The United Kingdom’s decision to ban Huawei from its 5G networks has dealt a painful blow to China. Until recently, Beijing was still counting on the UK government to stick to its earlier decision to allow the Chinese telecom giant to supply non-core equipment for the country’s 5G networks.
But two recent developments made such a decision untenable. The first was the United States’ escalation of its war on Huawei. The US instituted a new sanction in May banning suppliers that use American technology from providing semiconductors to Huawei. Because US technology is used to manufacture the advanced semiconductors that Huawei’s products, including 5G base stations, require, the company’s supply will be cut off, making production of its 5G equipment nearly impossible.
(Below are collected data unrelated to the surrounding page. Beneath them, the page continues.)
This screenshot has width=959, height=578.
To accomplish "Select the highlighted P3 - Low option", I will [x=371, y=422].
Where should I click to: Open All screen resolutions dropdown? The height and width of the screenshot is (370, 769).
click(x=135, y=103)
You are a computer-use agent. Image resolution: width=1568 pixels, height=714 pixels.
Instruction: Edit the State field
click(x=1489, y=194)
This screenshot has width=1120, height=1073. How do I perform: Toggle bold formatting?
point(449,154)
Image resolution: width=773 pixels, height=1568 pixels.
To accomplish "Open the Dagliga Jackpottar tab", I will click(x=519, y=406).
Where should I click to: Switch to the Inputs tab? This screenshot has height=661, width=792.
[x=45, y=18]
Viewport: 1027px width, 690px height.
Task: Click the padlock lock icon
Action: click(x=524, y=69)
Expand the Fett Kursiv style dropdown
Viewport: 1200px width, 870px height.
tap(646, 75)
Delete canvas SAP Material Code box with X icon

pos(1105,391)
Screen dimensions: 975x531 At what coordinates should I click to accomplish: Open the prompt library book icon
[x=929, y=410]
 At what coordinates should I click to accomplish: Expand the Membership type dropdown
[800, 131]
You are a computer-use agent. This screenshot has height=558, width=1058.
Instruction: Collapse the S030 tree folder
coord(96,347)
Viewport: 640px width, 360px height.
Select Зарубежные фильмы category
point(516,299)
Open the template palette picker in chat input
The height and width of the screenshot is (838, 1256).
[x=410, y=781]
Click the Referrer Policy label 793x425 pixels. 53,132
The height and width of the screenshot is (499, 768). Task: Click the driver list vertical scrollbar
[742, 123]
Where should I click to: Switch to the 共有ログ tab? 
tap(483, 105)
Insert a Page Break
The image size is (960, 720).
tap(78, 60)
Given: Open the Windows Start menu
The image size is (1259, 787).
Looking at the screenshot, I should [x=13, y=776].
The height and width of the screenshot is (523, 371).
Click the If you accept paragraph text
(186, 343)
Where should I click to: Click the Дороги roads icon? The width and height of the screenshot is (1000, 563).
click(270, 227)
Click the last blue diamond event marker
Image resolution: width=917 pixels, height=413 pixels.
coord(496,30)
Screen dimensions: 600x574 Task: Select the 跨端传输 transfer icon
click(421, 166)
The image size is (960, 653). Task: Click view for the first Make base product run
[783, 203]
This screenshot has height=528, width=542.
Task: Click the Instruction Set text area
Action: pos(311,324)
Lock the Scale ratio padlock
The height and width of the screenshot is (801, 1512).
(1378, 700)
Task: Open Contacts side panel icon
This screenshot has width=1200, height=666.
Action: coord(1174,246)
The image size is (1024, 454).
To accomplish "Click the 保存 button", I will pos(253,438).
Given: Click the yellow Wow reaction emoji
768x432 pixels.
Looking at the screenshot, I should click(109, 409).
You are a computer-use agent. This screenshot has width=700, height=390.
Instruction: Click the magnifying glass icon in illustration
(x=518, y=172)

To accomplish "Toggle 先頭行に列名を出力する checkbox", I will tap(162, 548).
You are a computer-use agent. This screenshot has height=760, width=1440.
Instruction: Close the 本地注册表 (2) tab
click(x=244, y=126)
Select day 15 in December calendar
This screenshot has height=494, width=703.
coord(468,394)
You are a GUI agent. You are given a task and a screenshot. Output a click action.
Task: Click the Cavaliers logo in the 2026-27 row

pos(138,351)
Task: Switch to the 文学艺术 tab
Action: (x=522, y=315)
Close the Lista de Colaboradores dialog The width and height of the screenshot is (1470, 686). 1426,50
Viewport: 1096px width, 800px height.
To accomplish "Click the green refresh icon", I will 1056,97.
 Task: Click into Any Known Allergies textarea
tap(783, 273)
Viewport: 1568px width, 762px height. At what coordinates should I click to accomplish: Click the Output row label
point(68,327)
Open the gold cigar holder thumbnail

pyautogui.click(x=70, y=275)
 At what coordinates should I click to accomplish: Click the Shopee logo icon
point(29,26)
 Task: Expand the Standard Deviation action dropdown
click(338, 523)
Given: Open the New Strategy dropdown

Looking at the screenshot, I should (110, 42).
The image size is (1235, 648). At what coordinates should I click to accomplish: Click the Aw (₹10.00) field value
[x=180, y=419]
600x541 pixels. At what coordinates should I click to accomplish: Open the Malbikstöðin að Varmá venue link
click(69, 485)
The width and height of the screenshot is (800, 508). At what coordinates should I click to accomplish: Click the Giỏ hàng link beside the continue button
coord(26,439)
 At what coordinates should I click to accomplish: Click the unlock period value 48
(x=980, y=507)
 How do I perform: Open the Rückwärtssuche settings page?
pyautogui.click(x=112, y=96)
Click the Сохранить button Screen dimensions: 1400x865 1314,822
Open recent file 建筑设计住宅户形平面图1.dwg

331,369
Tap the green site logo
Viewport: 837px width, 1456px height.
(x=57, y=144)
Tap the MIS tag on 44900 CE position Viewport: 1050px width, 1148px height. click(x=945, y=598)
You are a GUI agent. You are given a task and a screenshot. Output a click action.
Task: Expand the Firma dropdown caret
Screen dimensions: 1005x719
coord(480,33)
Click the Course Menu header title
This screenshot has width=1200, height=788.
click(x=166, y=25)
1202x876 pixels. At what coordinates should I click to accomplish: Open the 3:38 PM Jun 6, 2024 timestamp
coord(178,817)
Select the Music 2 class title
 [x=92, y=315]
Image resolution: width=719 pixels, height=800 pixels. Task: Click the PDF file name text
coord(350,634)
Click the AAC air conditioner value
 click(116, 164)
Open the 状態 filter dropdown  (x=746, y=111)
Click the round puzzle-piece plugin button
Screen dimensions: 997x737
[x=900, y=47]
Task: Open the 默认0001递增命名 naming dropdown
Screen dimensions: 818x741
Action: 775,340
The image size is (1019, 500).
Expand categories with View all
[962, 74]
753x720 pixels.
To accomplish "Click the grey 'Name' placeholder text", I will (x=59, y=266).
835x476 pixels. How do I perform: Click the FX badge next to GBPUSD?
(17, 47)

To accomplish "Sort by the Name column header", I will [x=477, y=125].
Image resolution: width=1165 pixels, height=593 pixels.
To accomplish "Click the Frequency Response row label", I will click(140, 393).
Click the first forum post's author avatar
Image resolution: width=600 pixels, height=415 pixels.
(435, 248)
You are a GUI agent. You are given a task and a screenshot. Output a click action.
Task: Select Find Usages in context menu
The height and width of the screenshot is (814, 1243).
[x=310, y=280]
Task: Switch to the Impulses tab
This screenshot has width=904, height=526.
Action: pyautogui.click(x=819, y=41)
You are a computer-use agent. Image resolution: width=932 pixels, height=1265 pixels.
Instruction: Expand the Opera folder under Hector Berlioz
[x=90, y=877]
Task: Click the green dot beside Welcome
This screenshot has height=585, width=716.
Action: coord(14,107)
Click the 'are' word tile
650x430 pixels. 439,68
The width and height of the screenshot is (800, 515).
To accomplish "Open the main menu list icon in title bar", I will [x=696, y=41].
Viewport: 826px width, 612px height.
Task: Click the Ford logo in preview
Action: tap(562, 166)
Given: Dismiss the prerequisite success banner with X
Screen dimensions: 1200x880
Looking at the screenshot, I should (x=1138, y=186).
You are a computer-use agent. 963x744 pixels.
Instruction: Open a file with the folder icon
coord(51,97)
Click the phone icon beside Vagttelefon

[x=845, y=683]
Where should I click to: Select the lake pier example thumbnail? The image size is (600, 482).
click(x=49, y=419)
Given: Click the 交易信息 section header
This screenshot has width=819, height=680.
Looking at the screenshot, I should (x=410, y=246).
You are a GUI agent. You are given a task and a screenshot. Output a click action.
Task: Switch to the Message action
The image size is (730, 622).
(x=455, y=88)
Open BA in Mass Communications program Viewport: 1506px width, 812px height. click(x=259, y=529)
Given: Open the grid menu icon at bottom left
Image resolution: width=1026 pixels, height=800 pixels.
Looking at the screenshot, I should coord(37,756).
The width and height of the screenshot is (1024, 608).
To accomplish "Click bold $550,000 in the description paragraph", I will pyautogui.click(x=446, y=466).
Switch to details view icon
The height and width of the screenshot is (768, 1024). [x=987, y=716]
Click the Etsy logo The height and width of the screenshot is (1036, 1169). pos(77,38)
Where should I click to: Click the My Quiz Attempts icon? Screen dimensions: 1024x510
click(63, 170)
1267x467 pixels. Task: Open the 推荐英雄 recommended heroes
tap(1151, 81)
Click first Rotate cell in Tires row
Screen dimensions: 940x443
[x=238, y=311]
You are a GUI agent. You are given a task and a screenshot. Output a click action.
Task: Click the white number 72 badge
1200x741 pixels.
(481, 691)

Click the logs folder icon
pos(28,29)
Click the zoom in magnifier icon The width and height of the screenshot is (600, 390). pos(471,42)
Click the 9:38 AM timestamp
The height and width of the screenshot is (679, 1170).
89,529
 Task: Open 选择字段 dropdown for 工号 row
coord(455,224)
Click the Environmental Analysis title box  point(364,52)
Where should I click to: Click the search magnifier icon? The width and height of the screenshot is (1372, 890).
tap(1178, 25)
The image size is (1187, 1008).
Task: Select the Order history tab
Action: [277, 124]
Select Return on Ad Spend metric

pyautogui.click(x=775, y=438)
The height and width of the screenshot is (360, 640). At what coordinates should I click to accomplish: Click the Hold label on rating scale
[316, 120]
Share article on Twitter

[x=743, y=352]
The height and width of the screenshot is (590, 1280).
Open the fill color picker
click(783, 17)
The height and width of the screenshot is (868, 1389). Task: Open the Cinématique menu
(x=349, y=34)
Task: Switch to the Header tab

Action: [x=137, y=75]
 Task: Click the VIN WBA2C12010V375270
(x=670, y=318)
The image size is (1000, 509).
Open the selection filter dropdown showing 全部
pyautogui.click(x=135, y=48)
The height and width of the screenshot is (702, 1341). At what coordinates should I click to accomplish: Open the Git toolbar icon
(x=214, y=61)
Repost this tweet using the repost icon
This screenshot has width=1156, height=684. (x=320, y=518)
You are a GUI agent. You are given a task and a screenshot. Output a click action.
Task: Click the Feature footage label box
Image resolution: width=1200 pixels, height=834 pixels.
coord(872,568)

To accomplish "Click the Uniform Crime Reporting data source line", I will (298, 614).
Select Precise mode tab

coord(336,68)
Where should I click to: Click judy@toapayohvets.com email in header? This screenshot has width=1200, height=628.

The prospect that a key supplier of the UK’s 5G networks would no longer be able to build and maintain its system is a far more serious threat than potential Chinese snooping is. No responsible government can afford to take such a risk. So, Huawei’s days were numbered as soon as the US government pulled the trigger in May. The only question was when Prime Minister Boris Johnson would tell President Xi Jinping the bad news.
The second development, which made it politically easier for Johnson to embrace the Huawei ban, is China’s imposition of its new national security law on Hong Kong. This draconian legislation, which was proposed in late May and passed by China’s rubber-stamp parliament on 30 June, has for all practical purposes ended the autonomous status of the former British colony. From the UK’s perspective, China’s action is a blatant violation of the 1984 Sino-British Joint Declaration on Hong Kong, which includes China’s pledge to respect and protect the city’s legal system and civil liberties for 50 years after its reversion to Chinese rule in 1997.
Chinese leaders might think that the UK is too weak to fight back. Clearly, they are wrong. The UK has decided to take a stand on Hong Kong, and Huawei is an easy and obvious target.
China may be tempted to strike back, and would seem to have plenty of leverage. It can squeeze UK firms doing business in China. For example, the British banking giant HSBC is especially vulnerable to bullying, because its operations in Hong Kong account for slightly more than half of its profits and a third of its revenue. China may also want to cut down financial transactions it conducts through London and reduce the number of Chinese students it sends to UK colleges and universities.
But such retaliatory measures, however tempting, would ultimately boomerang. Driving HSBC from Hong Kong would surely ruin the city as a global financial centre, because China would be unable to find another global bank to take over its vital role. Given the spiralling tensions between the US and China, it is hard to imagine that China would favour Citi or JPMorgan Chase as a successor to HSBC.
Similarly, restrictions on studying in the UK would hurt China more. Currently, about 120,000 Chinese study in the UK. The challenge for China is that there are few good alternatives if it wants to send students elsewhere. The US is considering restricting Chinese students on national security grounds. China has threatened Australia that it will reduce the number of Chinese tourists and students. Canadian universities, which now host about 140,000 Chinese students, have limited capacity. With China and Canada embroiled in a diplomatic standoff over the extradition to the US of Huawei’s chief financial officer, Meng Wanzhou, it’s unlikely that China will send more students there.
This merely illustrates the daunting reality Xi now faces: China is fast losing friends just when it needs them most. In the past few months alone, China’s relations with India have suffered a devastating blow after a bloody border clash left at least 20 Indian soldiers (and an unspecified number of Chinese soldiers) dead. To punish Australia for daring to call for an international investigation into the origins of the Covid-19 pandemic, China imposed tariffs on Australian barley and threatened other punitive measures. On 14 July, China’s foreign ministry denounced Japan’s recent defence white paper in unusually harsh language, raising doubts about the rapprochement Xi has been trying to engineer with Prime Minister Shinzo Abe.
Chinese leaders have only themselves to blame for their growing international isolation. With an inflated sense of their power, they have overplayed a weak hand and driven friendly or neutral countries such as the UK, Canada, India and Australia into the arms of the US, now China’s principal geopolitical adversary.
So, as China’s leaders ponder how to respond to the UK’s ban on Huawei, they should heed the first rule of holes: when you are in one, stop digging.